**Work order:** Use the entries below and reproduce exactly the lines from the one containing "The width and height of the screenshot is (672, 517)." down to the one containing "Click the red X axis ball", both of them included.

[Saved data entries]
★ ★ ★ ★ ★ ★ ★
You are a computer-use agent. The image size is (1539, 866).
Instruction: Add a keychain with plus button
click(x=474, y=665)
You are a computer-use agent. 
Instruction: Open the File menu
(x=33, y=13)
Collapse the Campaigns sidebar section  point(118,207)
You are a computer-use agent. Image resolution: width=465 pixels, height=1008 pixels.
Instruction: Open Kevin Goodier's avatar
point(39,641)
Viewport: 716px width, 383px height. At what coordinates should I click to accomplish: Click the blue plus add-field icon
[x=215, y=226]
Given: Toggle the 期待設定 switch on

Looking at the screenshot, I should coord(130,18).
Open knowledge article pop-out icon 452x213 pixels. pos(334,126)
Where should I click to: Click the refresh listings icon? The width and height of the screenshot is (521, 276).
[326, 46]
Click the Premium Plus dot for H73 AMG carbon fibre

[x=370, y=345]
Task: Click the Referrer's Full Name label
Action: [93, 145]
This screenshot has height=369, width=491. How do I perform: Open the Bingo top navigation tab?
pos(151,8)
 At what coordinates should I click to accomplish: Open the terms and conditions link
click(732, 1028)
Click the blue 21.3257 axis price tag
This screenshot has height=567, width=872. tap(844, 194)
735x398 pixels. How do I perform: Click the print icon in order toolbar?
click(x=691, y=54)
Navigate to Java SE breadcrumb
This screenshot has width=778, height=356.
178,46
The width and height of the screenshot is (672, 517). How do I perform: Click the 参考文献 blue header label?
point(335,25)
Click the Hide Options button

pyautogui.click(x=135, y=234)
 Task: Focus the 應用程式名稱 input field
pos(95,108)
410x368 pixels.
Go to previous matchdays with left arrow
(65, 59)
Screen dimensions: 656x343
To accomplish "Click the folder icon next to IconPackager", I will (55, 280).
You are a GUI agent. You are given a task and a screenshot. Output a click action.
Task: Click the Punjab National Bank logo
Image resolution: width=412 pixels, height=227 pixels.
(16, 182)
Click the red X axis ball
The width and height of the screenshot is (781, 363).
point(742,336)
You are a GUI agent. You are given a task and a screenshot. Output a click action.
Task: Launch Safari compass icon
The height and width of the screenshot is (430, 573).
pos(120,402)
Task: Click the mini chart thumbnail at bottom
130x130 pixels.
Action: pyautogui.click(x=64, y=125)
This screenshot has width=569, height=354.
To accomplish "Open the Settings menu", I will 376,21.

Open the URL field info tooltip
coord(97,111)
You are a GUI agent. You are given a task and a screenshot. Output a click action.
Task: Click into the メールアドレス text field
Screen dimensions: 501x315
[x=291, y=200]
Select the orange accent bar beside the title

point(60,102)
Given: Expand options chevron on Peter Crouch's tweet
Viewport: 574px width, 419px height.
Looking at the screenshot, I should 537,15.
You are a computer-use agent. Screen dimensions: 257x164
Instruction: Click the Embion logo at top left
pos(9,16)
★ ★ ★ ★ ★ ★ ★
**Result for this task:**
The width and height of the screenshot is (672, 517). How do I perform: Click the 参考文献 blue header label?
point(335,25)
Click the Hide Options button

pyautogui.click(x=135, y=234)
 Task: Focus the 應用程式名稱 input field
pos(95,108)
410x368 pixels.
Go to previous matchdays with left arrow
(65, 59)
Screen dimensions: 656x343
To accomplish "Click the folder icon next to IconPackager", I will (55, 280).
You are a GUI agent. You are given a task and a screenshot. Output a click action.
Task: Click the Punjab National Bank logo
Image resolution: width=412 pixels, height=227 pixels.
(16, 182)
Click the red X axis ball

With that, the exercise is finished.